» **Textauszug**:
·····

Mittlerweile werden weltweit 15 Regierungen und mehr als 100 (Lokal-)Politiker von dem Institut im Hinblick auf Extremismusprävention beraten. „Auf der Grundlage unserer datengetriebenen Erkenntnisse entwickeln wir nachhaltige Programme, mit denen die Ausbreitung und Auswirkung von Haßreden, Desinformation und Verschwörungserzählungen eingedämmt werden“, betont das ISD. Die Arbeit des ISD habe drei Schwerpunkte: „Analyse, Advisory, Action – wir analysieren, wir beraten, wir handeln.“ Zu den zahlreichen Projekten des ISD gehören unter anderem die „Coalition to Counter Online Antisemitism“, ein „Forschungsauftrag zum rechtsextremen Online-Ökosystem auf alternativen Plattformen“ und die „Notorious“-Initiative zur Aufarbeitung der „problematischen Rolle von prominenten Influencern bei der Verbreitung von Desinformation und Haß im Netz“.

Bisher hielt sich das öffentliche Interesse an dem Wirken des riesigen transatlantischen Netzwerks eher in Grenzen. Doch das änderte sich in Zusammenhang mit den teils fehlerhaften Veröffentlichungen des Recherchenetzwerks Correctiv über das angebliche „Geheimtreffen“ von Potsdam. Der US-Journalist Michael Shellenberger, im übrigen kein Trump-Anhänger, hatte Anfang April gemeinsam mit dem politischen Kommentator Gregor Baszak einen Artikel veröffentlicht, in dem er Correctiv in die Nähe deutscher Geheimdienste rückt. Zudem schreibt er, die deutschen Bauernproteste seien durch Correctiv in Artikeln bewußt mit Rechtsextremismus und Pro-Rußland-Aktivismus verbunden worden, um die Demonstrationen zu delegitimieren und die Ampel-Politik besser aussehen zu lassen.

Agitation in Deutschland im Zuge der Bauernproteste

Durch finanzielle Zuwendungen durch die Bundesregierung sei Correctiv mitnichten unabhängig, stellt Shellenberger fest und nennt in einem Atemzug das ISD. Dieses hätte ebenfalls gezielt Desinformation verbreitet und in einer Veröffentlichung die Bauernproteste als rechtsextrem unterwandert dargestellt – auch weil bei einigen Aktionen der Landwirte die deutsche Ukraine-Hilfe und das Weltwirtschaftsforum bemängelt wurden. Außerdem sei das ISD schnell Correctiv zur Seite gesprungen und habe Kritiker des Rechercheportals, der „Gegen Rechts“-Demos sowie der einseitigen Anti-Bauern-Berichterstattung verleumdet.

·····

» **Auszüge aus Datensätzen**:
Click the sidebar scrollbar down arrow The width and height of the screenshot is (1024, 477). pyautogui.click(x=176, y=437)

·····

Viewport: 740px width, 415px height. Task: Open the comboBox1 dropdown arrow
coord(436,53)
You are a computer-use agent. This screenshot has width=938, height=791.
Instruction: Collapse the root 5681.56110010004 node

·····

» **Aufgaben**:
#1 Stimmen die folgenden Aussagen mit dem Textauszug überein? Antworte jeweils mit Ja oder Nein und zitiere die entscheidenden Worte wörtlich.
(a) Das ISD berät weltweit 15 Regierungen.
(b) Michael Shellenberger ist ein Trump-Anhänger.
(c) Shellenberger hat seinen Artikel allein veröffentlicht.
#2 Schreib einen Abschnitt aus dem Textauszug wörtlich ab. Fang bei den Worten „Bisher hielt sich“ an und hör nach den Worten „aussehen zu lassen.“ auf.
#3 Beantworte diese Fragen zum Textauszug:
(a) Welche drei Schwerpunkte hat die Arbeit des ISD?
(b) Wann hat Shellenberger seinen Artikel veröffentlicht?
(c) Was wurde laut Shellenberger bei einigen Aktionen der Landwirte bemängelt?

» **Lösungen**:
#1
(a) Ja: „Mittlerweile werden weltweit 15 Regierungen und mehr als 100 (Lokal-)Politiker von dem Institut im Hinblick auf Extremismusprävention beraten.“
(b) Nein: „im übrigen kein Trump-Anhänger“
(c) Nein: „gemeinsam mit dem politischen Kommentator Gregor Baszak“

#2
Bisher hielt sich das öffentliche Interesse an dem Wirken des riesigen transatlantischen Netzwerks eher in Grenzen. Doch das änderte sich in Zusammenhang mit den teils fehlerhaften Veröffentlichungen des Recherchenetzwerks Correctiv über das angebliche „Geheimtreffen“ von Potsdam. Der US-Journalist Michael Shellenberger, im übrigen kein Trump-Anhänger, hatte Anfang April gemeinsam mit dem politischen Kommentator Gregor Baszak einen Artikel veröffentlicht, in dem er Correctiv in die Nähe deutscher Geheimdienste rückt. Zudem schreibt er, die deutschen Bauernproteste seien durch Correctiv in Artikeln bewußt mit Rechtsextremismus und Pro-Rußland-Aktivismus verbunden worden, um die Demonstrationen zu delegitimieren und die Ampel-Politik besser aussehen zu lassen.

#3
(a) Analyse, Advisory, Action
(b) Anfang April
(c) Die deutsche Ukraine-Hilfe und das Weltwirtschaftsforum